**Things to do**
- A) Print the stretch of the Hafod residency post from "Monday, 11 November" through "to the unexpected.", matching its wording precisely.
- B) In the Hafod residency post, what footpath network surrounds the studio?
- C) Go on with the Hafod residency post, picking up after its final sentence.

Monday, 11 November 2024

Hafod Residency (2024)



Three weeks at Hafod Art Studio in Eryri National Park through June and July, thanks to Noelle Griffiths, gave me the chance to set aside projects and plans, and just see what the place gave rise to. It was a pleasure to connect with arts organisations and communities in the area through a talk and workshop, but the rest of the time I was able to experience something of a mini-retreat, feeling the ground beneath my feet, letting my mind wander and being open to the unexpected.


self portrait with viewing device 

Without a car, and deliberately minimising use of a mobile phone, most of my time was spent outdoors - walking the 30k Dyffryn Maentwrog / Llyn Mair footpath network surrounding the studio and indoors - trying to find some kind of visual equivalent to my experiences of nature, industrial heritage and, most of all, weather.

**Data provided**
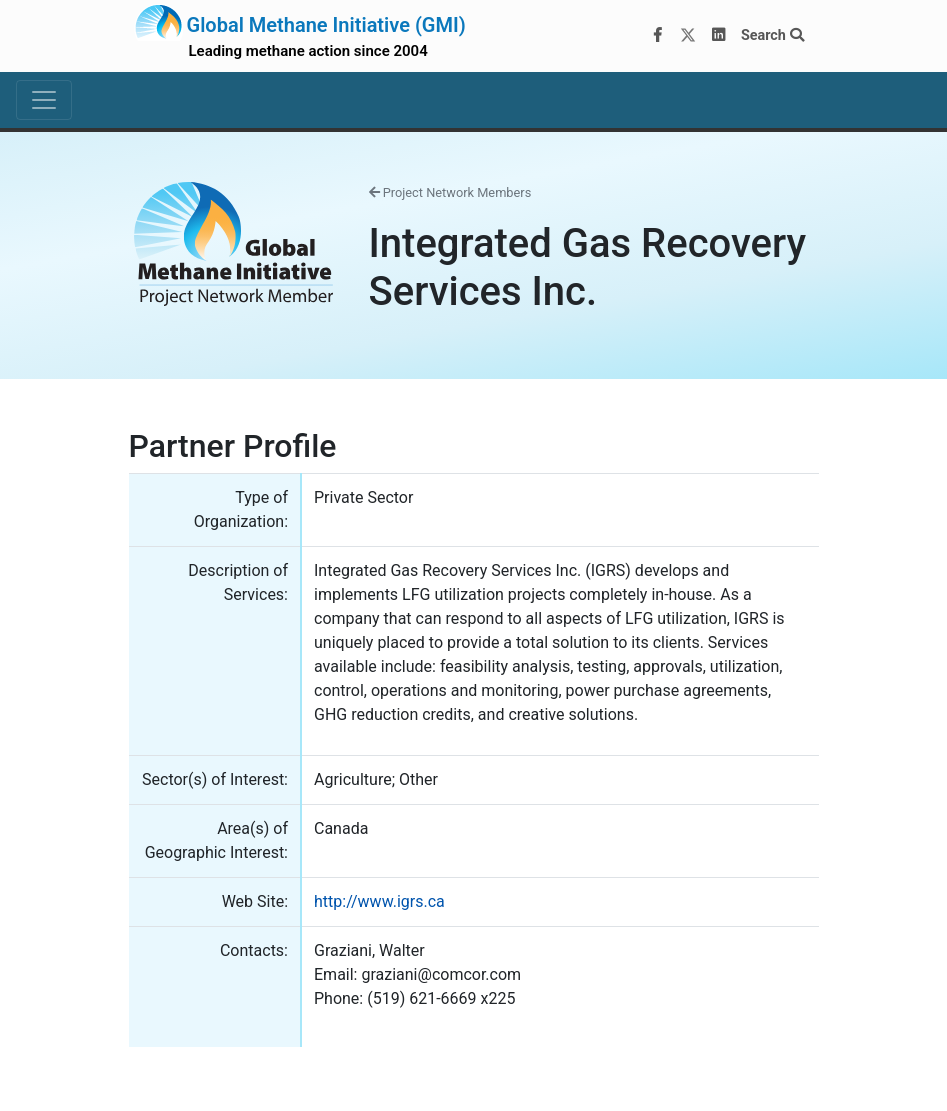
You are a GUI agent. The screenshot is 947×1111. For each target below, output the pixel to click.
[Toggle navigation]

**Responses in order**
- A)
Monday, 11 November 2024

Hafod Residency (2024)



Three weeks at Hafod Art Studio in Eryri National Park through June and July, thanks to Noelle Griffiths, gave me the chance to set aside projects and plans, and just see what the place gave rise to. It was a pleasure to connect with arts organisations and communities in the area through a talk and workshop, but the rest of the time I was able to experience something of a mini-retreat, feeling the ground beneath my feet, letting my mind wander and being open to the unexpected.

- B) The 30k Dyffryn Maentwrog / Llyn Mair footpath network.

- C)
One of the unexpected difficulties of a residency, for me at least, is knowing what to take with me. I had all sorts of ideas about what materials I would use, but left most of them at home. On a hunch though I did take a few old projector parts – a gift from Pascal Dubois. I had an idea that they would help me take a closer look but also indicate the distance that can’t be avoided in an outsider view of place. 

 

Pascal's gift at Hafod

Lenses and viewing devices have been a part of my work in various ways over the years - often cats’ eyes - and I was thinking very much about ideas of who or what constitutes an insider or outsider that Caroline Wright and I had explored in Binocular.



At first I tried holding the lenses and videoing at the same time: the roughness and immediacy was interesting, but also irritating. Using a tripod gave more clarity but was boring, so I devised a horizontal viewing device to see if I could get a satisfying balance.



Viewing device at viewing point


As well as the natural environment, I was drawn to the Ffestiniog Railway that runs across the mynydd, which connects to key themes in my work of industry and tourism. Originally it transported slate from Blaenau Ffestiniog to Porth Madog - and now carries tourists along the same route. 



I gathered vast amounts of digital material that will be combined in video in some way...



 probably in the heart of winter, when memories of Hafod and Noelle's generosity will help see me through the darkness.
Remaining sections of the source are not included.